NEW DELHI — India’s Enforcement Directorate transferred seized assets worth INR 9,371.17 crore ($1.26 billion) in the cases related to Vijay Mallya, Nirav Modi, and Mehul Choksi, to the country’s public sector banks and the central government.

Mallya, Nirav, and Choksi had defrauded various public sector banks in India by siphoning off the funds through their companies, resulting in a loss of INR 22,585.83 crore ($3 billion) to the banks.

The Enforcement Directorate’s investigation based on a First Information Report by India’s Central Bureau of Investigation proved that the accused used dummy entities controlled by them, for rotation and siphoning off the funds provided by the banks.

Assets worth INR 18,170.02 crore ($2.45 billion) have so far been seized by the Enforcement Directorate — India’s law enforcement and economic intelligence agency.

The seized assets include properties worth INR 969 crore ($130 million) located in foreign countries.

“Enforcement Directorate not only seized assets worth INR 18,170.02 crore (80.45 percent of the total loss to banks) in the case of Mallya, Nirav, and Choksi under the Prevention of Money Laundering Act [PMLA] but also transferred a part of attached/ seized assets of INR 9,371.17 crore to public sector banks and central government,” the Enforcement Directorate said.

“Of the total seized assets, assets worth INR 329.67 crore [$44.5 million] were confiscated, and assets worth INR 9,041.5 crore [$1.22 billion], representing 40 percent of the total loss to the bank, have been handed over to the public sector banks,” it elaborated in a press release.

Prosecution complaints, along with extradition requests to the United Kingdom, Antigua, and Barbuda, have been filed against all the three accused after the completion of the PMLA investigation, the release informed.

Since, Mallya has been denied permission to file an appeal in the U.K. Supreme Court, his extradition to India has become final. Nirav, too, will be extradited to India.

According to the release, Nirav has been in London jail for the last two years and three months on the basis of an extradition request by India.

“The Enforcement Directorate has indeed attached assets much more than the money due to the banks,” Vijay Aggarwal, advocate in the Choksi case, said.

“Further, if one looks at the principal amount and the kind of haircut banks are taking, in this case, banks will recover more than 100 percent of the principal as well as interest.”

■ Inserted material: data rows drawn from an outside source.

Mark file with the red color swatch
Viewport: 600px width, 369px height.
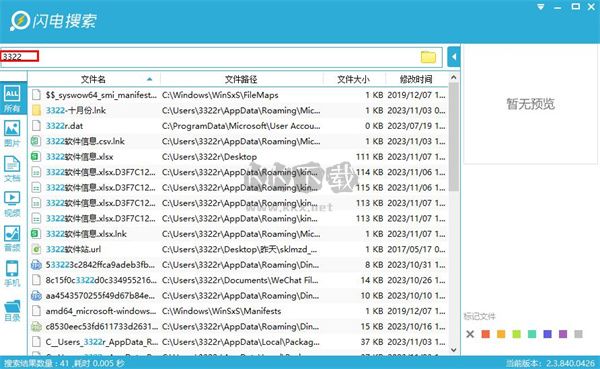tap(486, 334)
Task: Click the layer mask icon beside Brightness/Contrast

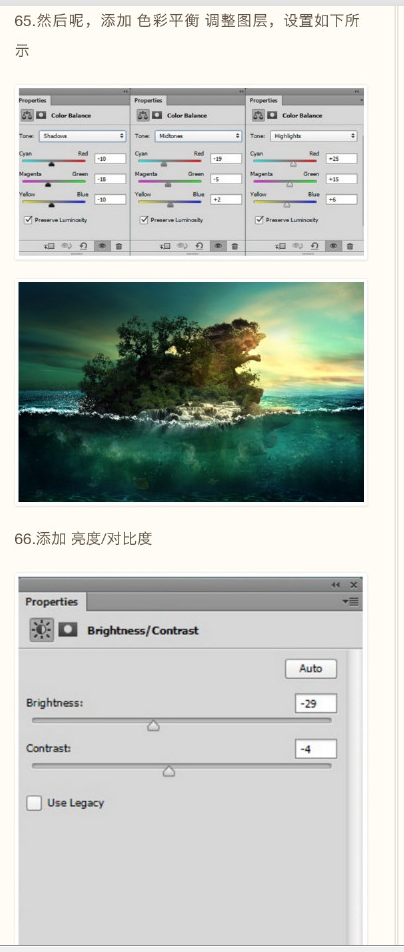Action: [x=67, y=630]
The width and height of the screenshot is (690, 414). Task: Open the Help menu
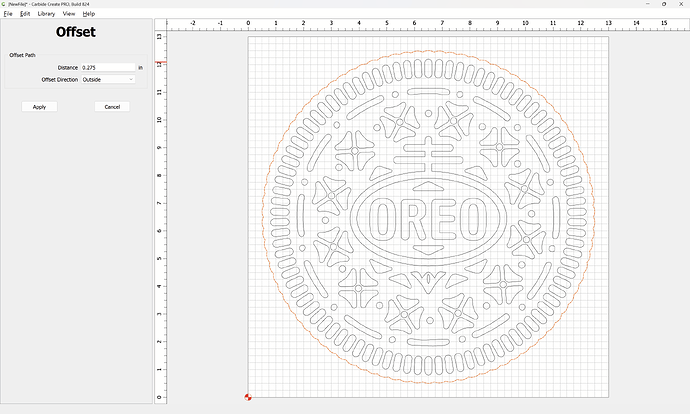pos(89,14)
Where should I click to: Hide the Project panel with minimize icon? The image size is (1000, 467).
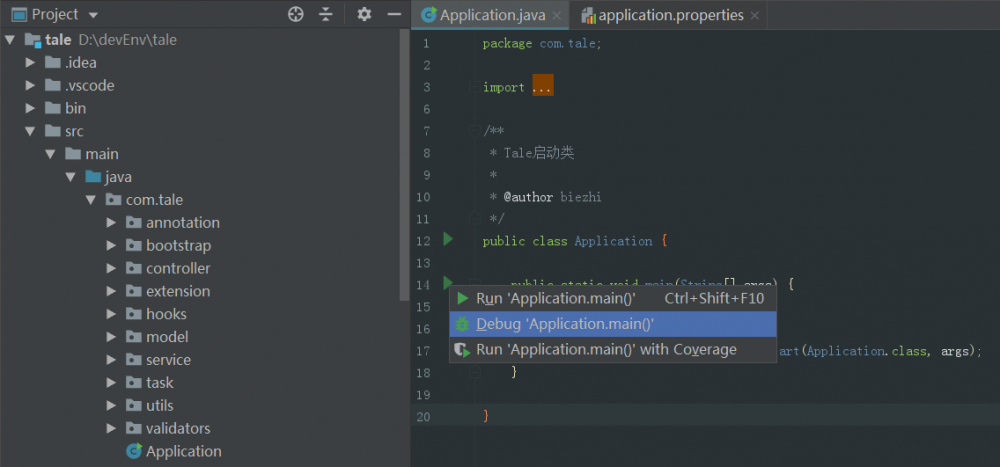394,14
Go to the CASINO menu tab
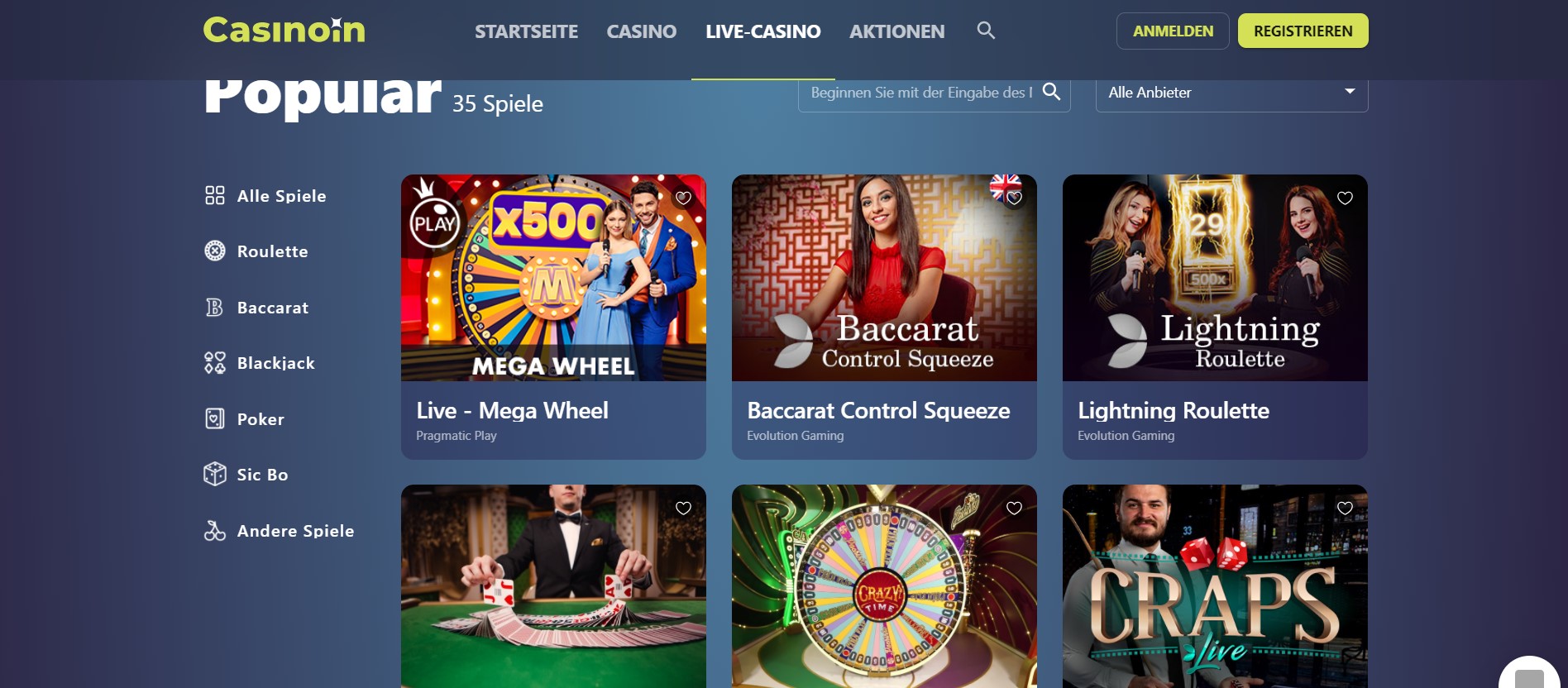Viewport: 1568px width, 688px height. pos(642,31)
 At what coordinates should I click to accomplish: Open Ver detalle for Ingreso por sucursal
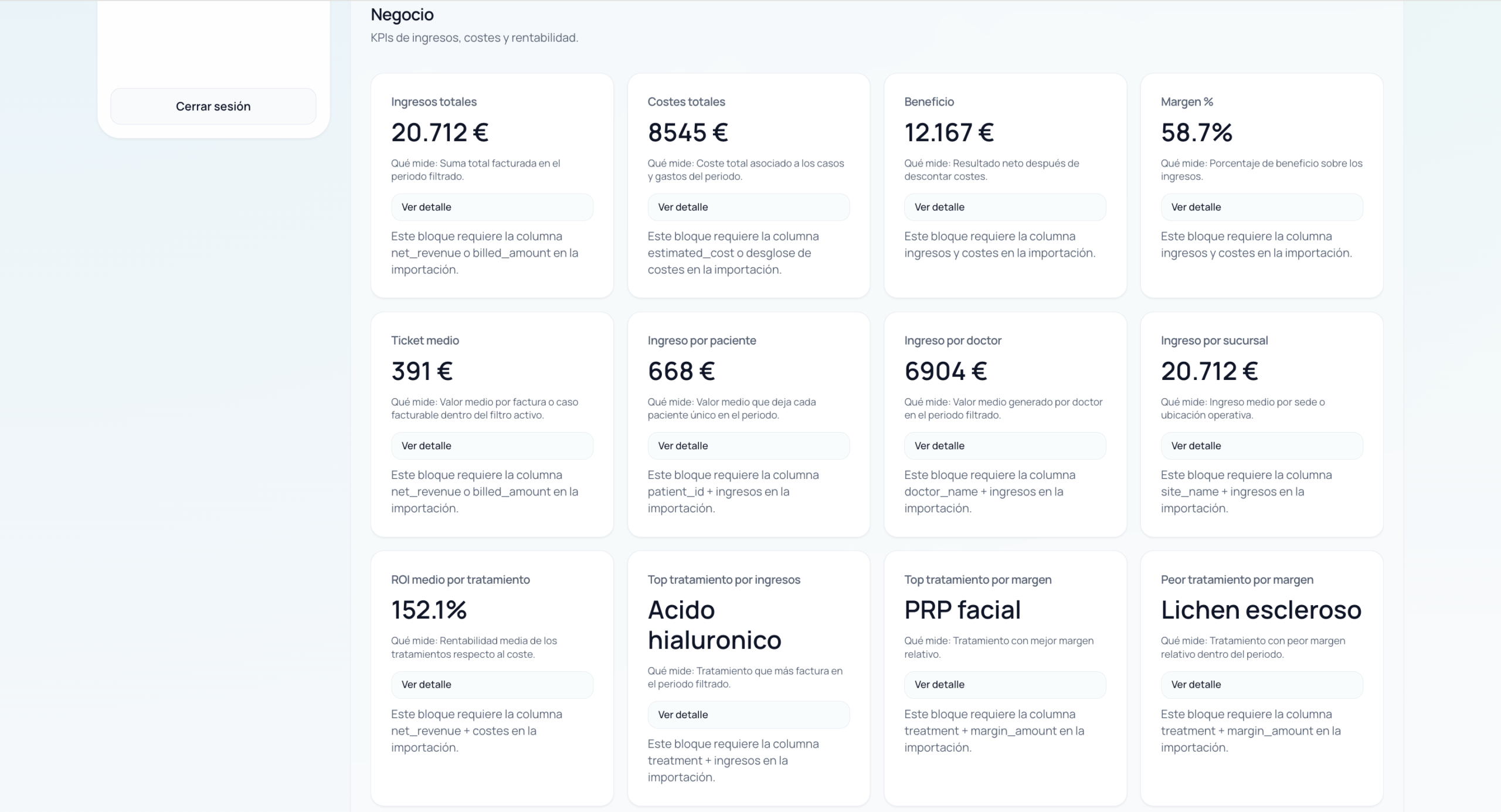point(1262,446)
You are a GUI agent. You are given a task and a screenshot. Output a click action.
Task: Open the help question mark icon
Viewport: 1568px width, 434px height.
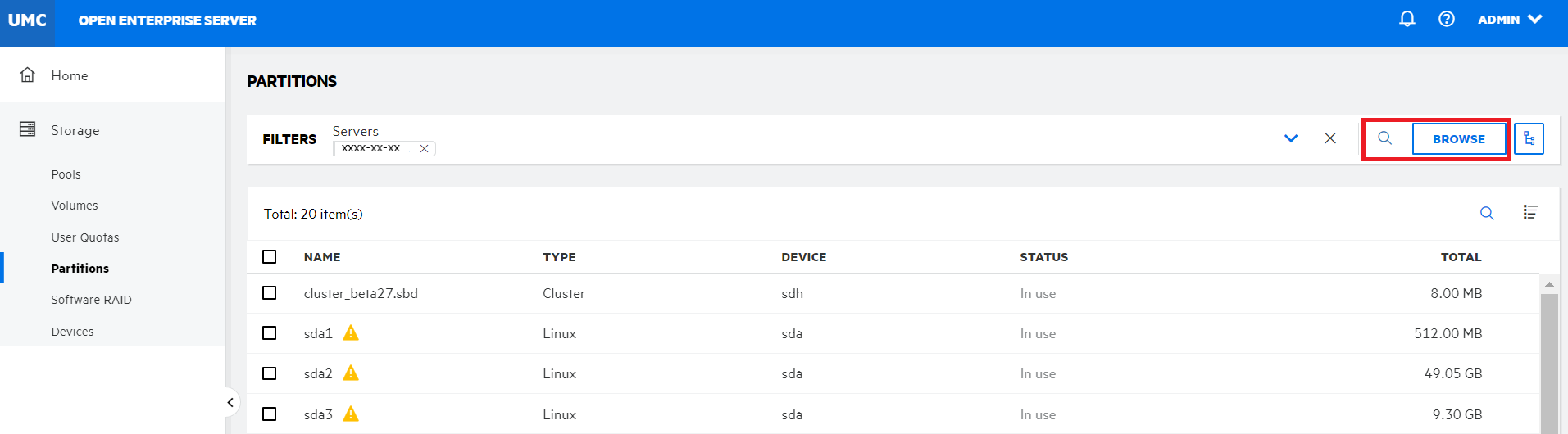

“For the people, who have been declared fugitive, I have my doubts as to how will banks get the money as in the Fugitive Economic Offenders Act. There is no provision to give the money to the victims and the money is confiscated by the central government.

However, in the prevention of money laundering act, there is an amendment in 2019 in the prevention of money laundering restoration of property rules 2016, now bank as a victim can approach the special Judge PMLA and seek the property seized to satisfy their dues,” he said.